Code for data preparation

This python script is meant to be imported and used in conjunction with data preparation steps, as outlined in the guide to data preparation and in the quick start for SDK

from typing import List, Optional

# code to plot thing
import plotly
import json
import pandas as pd
from io import StringIO
import os
import json
import requests
from time import sleep
import pandas as pd

from aiaengine import api
from aiaengine.api import project
from aiaengine.api import recipe
from aiaengine.api import file
from aiaengine.api import dataset
from aiaengine import util

TIMEOUT = 60

def get_recipe(client, recipe_id):
    get_recipe_response = client.recipes.GetRecipe(recipe.GetRecipeRequest(id=recipe_id))
    return get_recipe_response

def get_recipe_and_wait(client, recipe_id, iteration, step, expected_status, timeout=120, verbose=True):
    """Wait until the iteration is in expected status or timeout

    Return the recipe object
    """
    last_step = ""
    last_status = ""
    countdown = timeout
    while True:
        get_recipe_response = get_recipe(client, recipe_id)
        current_step = get_recipe_response.iterations[iteration - 1].step
        status = get_recipe_response.iterations[iteration - 1].status
        if current_step == step and status == expected_status:
            return get_recipe_response
        if countdown <= 0:
            raise Exception('Timeout when waiting for interation {} in status {}'.format(iteration, status))
        countdown -= 1
        if verbose and (current_step != last_step or last_status != status):
            print("")
            print(f'step={current_step}, status={status}', end='')

        if verbose:
            print(".", end="")
        last_step = current_step
        last_status = status

        sleep(1) # wait for 1 second


def get_resultant_data_and_wait(client, dataset_request, timeout=TIMEOUT):
    """Wait until the dataset ready
    """
    countdown = timeout
    while True:
        print(".", end="")
        if client.datasets.GetDataset(dataset_request).status == 'analysed':
            return True
        if countdown <= 0:
            raise Exception('Timeout when waiting for dataset')
        countdown -= 1

        sleep(1) # wait for 1 s

def commit_actions(client, recipe_id, iteration: Optional[List] = None, target_columns=[], verbose=True):
    if iteration is None:
        iteration = _get_current_iteration(client, recipe_id)

    if verbose:
        print("commit actions")
    commit_actions_request = recipe.CommitActionsRequest(
        id=recipe_id, # id of the recipe
        iteration=iteration, # remember that iteration number starts from '1', not '0'
        target_columns=target_columns)
    commit_actions_response = client.recipes.CommitActions(commit_actions_request)

    if verbose:
        print("you can wait for commit actions to complete with `wait_for_commit_actions(client, recipe_id)`")
    return commit_actions_response


def render_problem_insight(insight):
    if insight['type'] == 'vis' and insight['data']['renderer'] == 'plotly':
        item = insight['data']['info']
        return plotly.io.from_json(json.dumps(item))
    if insight['type'] == 'text':
        return insight['data']
    if insight['type'] == 'datatable':
        table_data = insight['data']
        if "rows" in table_data.keys():
            row_data = table_data.pop('rows')
            table_data.update({'data': row_data})
        s = StringIO()
        json.dump(table_data, s)
        s.seek(0)
        return pd.read_json(s, orient='split')

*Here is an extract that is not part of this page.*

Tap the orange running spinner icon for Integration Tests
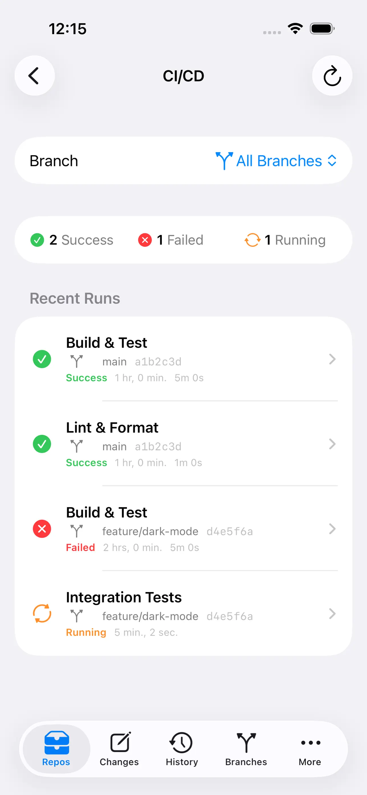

def create_recipe_util(client, create_recipe_request, timeout = TIMEOUT):
    print("creating a new blank recipe.", end = "")
    while True:
        # please run again if error is encountered
        try:
            create_recipe_response = client.recipes.CreateRecipe(create_recipe_request)
            return create_recipe_response
        except:
            print(".", end="")
            timeout = timeout - 1
            if timeout == 0:
                raise ValueError("Time out creating a recipe")

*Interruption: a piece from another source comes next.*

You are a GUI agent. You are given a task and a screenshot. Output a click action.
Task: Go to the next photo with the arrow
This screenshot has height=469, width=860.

def get_dataframe(client, output_dataset_id):
    file_urls = util.get_dataset_file_download_urls(client, output_dataset_id)
    df = pd.concat([pd.read_parquet(url) for url in file_urls])
    return df


def get_recommendations(client, recipe_id, iteration=None):
    if iteration is None:
        iteration = _get_current_iteration(client, recipe_id)

    get_recommended_actions_request = recipe.GetRecommendedActionsUrlRequest(id=recipe_id, iteration=iteration)
    get_recommended_actions_response = client.recipes.GetRecommendedActionsUrl(get_recommended_actions_request)

    print('Get recommendations from', get_recommended_actions_response.url)
    recommendedActions = json.loads(requests.get(get_recommended_actions_response.url).content)
    return recommendedActions


def get_insights(client, recipe_obj):
    recipe_id = recipe_obj.id
    iteration = len(recipe_obj.iterations)
    get_recipe_response = get_recipe_and_wait(client, recipe_id=recipe_id, iteration=iteration, step='recommendation', expected_status='success')
    get_recommended_actions_request = recipe.GetRecommendedActionsUrlRequest(id=recipe_id, iteration=iteration)
    get_recommended_actions_response = client.recipes.GetRecommendedActionsUrl(get_recommended_actions_request)
    recommended_actions = json.loads(requests.get(get_recommended_actions_response.url).content)
    return recommended_actions

def visualize_recommendations(recommended_actions):
    ui_output = [render_problem_insight(insight) for rec in recommended_actions if "problem" in rec  for insight in rec['problem']['desc']]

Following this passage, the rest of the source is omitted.